***** Records for the task

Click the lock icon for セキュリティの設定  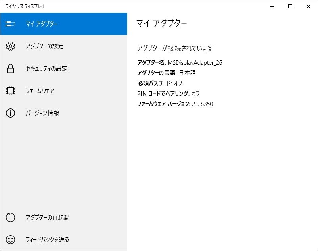[x=11, y=68]
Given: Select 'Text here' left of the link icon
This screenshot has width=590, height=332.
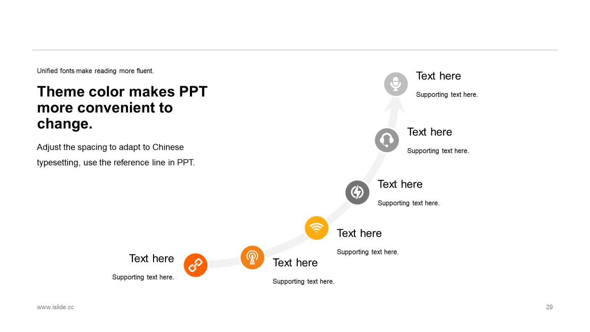Looking at the screenshot, I should tap(152, 259).
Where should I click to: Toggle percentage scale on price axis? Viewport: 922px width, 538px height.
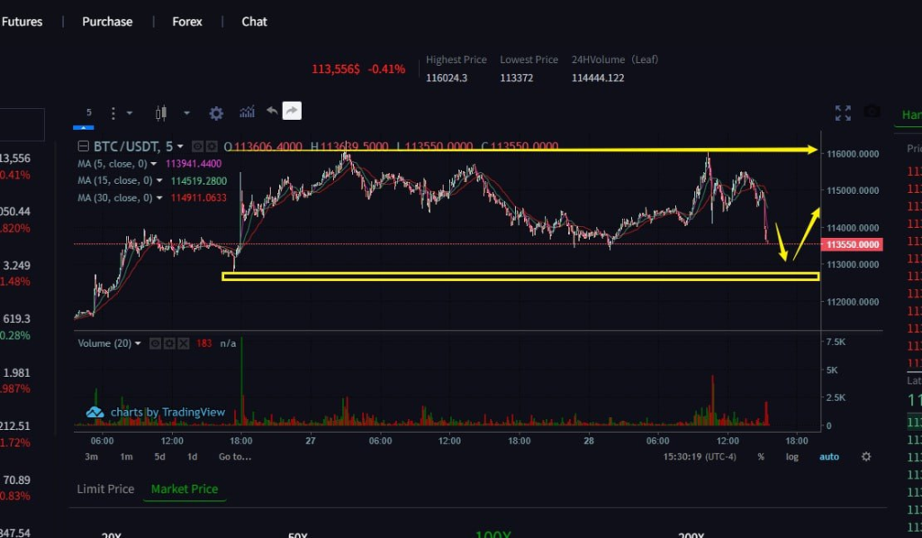coord(761,457)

**********

**Prompt:**
Please return exactly the lines from the one containing "Where should I" through the end of the material above, both ends included, but not the pictures.

**Reply:**
Where should I click to: Toggle percentage scale on price axis? Viewport: 922px width, 538px height.
coord(761,457)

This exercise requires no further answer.